Tenho recordado o início desta obra do escritor norueguês por se tratar de uma reflexão lúcida sobre a forma como lidamos com a morte e sobre a dificuldade que temos em encarar cadáveres. Se sempre tivemos receio de confrontar os corpos sem vida — estando a sociedade organizada de forma a só sermos confrontados pelo período mais breve possível e apenas quando estritamente necessário —, quando vivemos os primeiros meses da pandemia de covid-19, a morte passou a ser uma abstração por completo. Recebíamos números compridos através das notícias, mas não sabíamos quem é que morria nem víamos funerais nem as pessoas que sofriam as perdas. Quem perdeu familiares próximos não pôde assistir aos funerais nem receber um abraço de apaziguamento. Tudo parecia estar a ser tratado de forma objetiva, racional, longe da vista e longe do coração, como se houvesse um modo higiénico de lidar com o assunto.
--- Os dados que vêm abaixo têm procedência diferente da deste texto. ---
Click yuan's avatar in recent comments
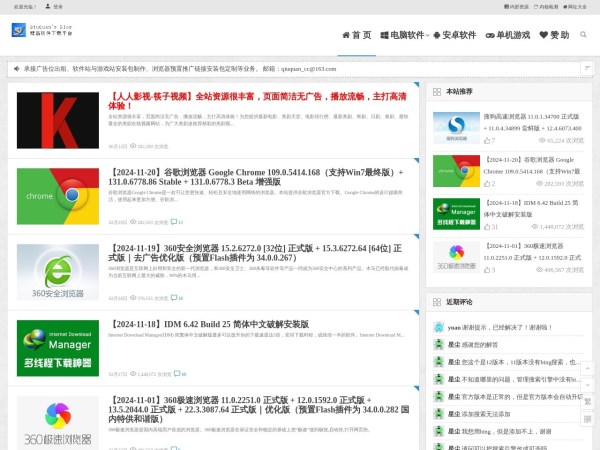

Se não estamos preparados (e talvez nunca estejamos) para lidar com o cadáver de alguém que nos é querido, os estragos emocionais que advêm por não se poder fazer uma despedida, por mais breve que seja, ou um ritual fúnebre onde sentimos pelo menos o apoio e a cumplicidade de quem fica e também se encontra num estado de sofrimento, somos então obrigados a concretizar o vazio repentino e a ter de passar pela dor incomensurável da incompreensão.
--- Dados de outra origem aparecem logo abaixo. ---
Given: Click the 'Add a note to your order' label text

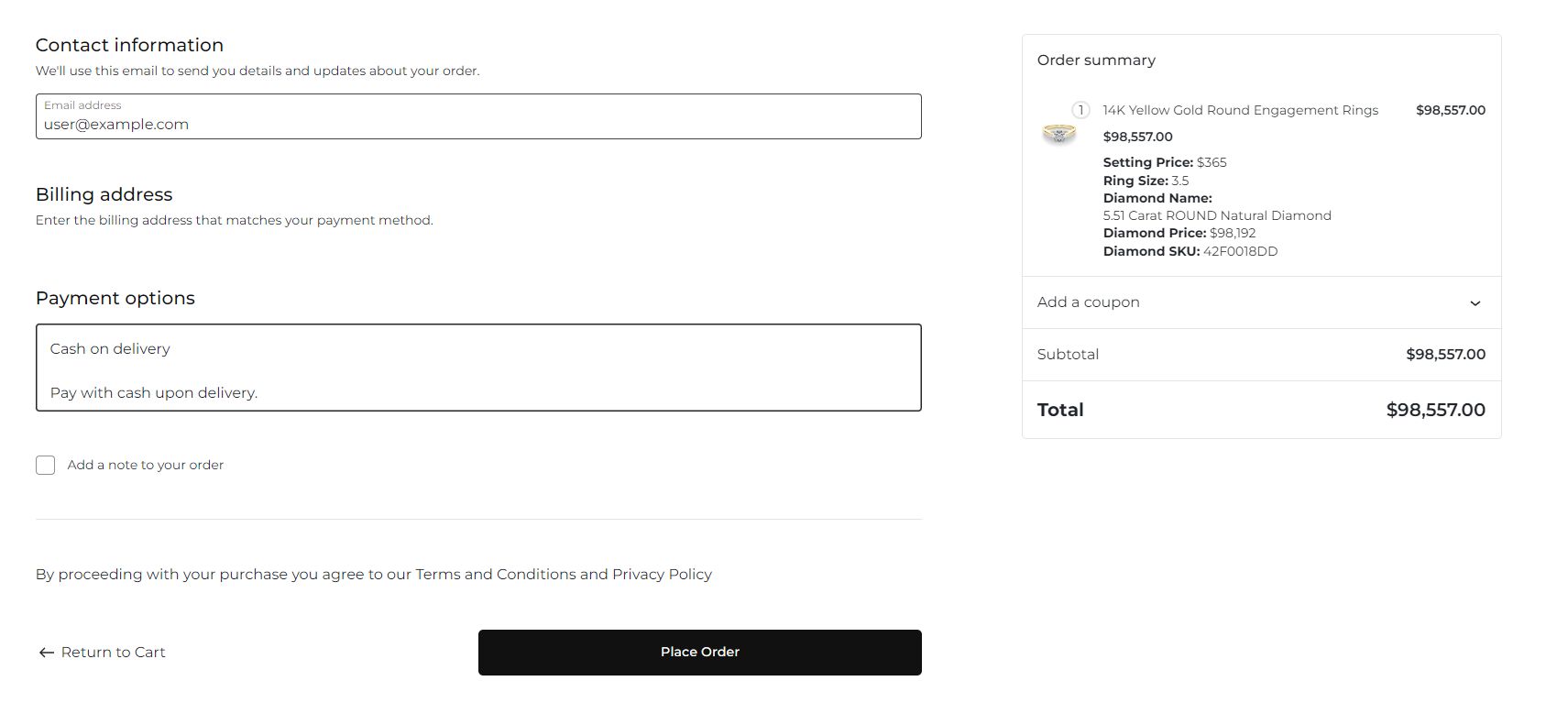Looking at the screenshot, I should click(x=145, y=466).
Nunca compreenderemos a morte, é certo. O ser humano nunca estará preparado. Para Schopenhauer, por exemplo, o medo da morte não é causado pelo fim da vida mas sim pela destruição do nosso organismo. Segundo o filósofo alemão do século 19, os seres dão mais atenção ao corpo do que à essência e, por isso, vivem angustiados perante a morte. Há muito que a ocidente vivemos estritamente focados na existência dos corpos; a essência, ou como os antigos lhe chamavam, a alma, é algo desconsiderado pela maioria. Perder alguém ou falar em números de mortos sem termos a noção dos corpos, é para nós algo absolutamente abstrato e assético, uma vez que o corpo é tudo o que temos como certo.
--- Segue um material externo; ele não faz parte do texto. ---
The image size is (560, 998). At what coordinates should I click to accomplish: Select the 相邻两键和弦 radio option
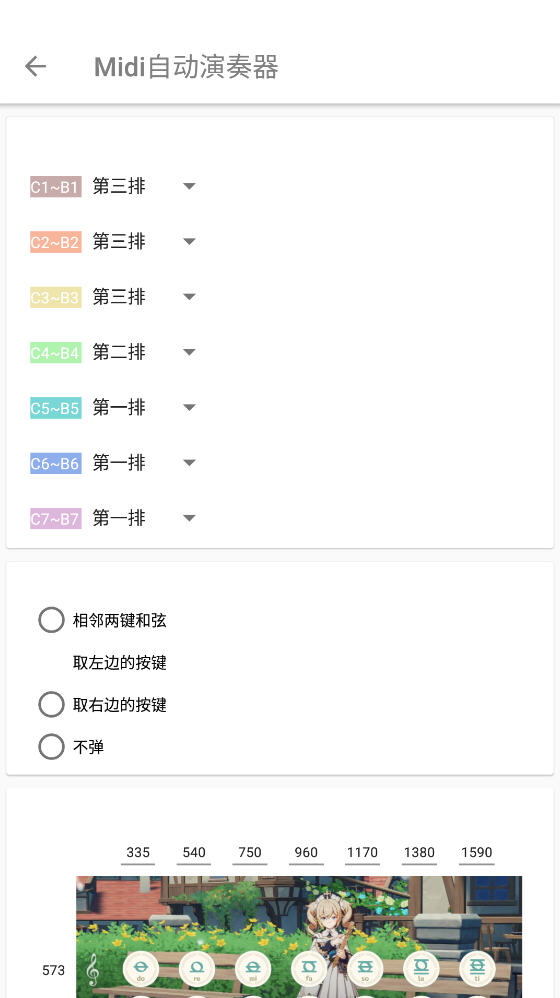pos(52,620)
Nos primeiros tempos da pandemia de covid-19 — uma espécie de revisitação ao século 14 e à peste bubónica, que dizimou entre um terço e metade da população portuguesa —, encontrávamo-nos sem uma solução menos má (não há nenhuma boa). Se, por um lado, criámos há muito um esquema social onde evitamos o confronto físico com os mortos dos outros, e condicionamos a presença dos nossos ao período mais breve possível, por outro, perdemos totalmente o acesso a uma despedida digna. Tanto na vida como na morte somos obrigados a aguentar sem ver. Não há alternativa.
Para quem fica, cabe ficar rente ao chão, com o luto por fazer e a dor distendida para a vida inteira; para quem parte, relembro novamente as palavras de Karl Ove Knausgård: “Para o coração, a vida é simples: bate enquanto pode. Depois para”.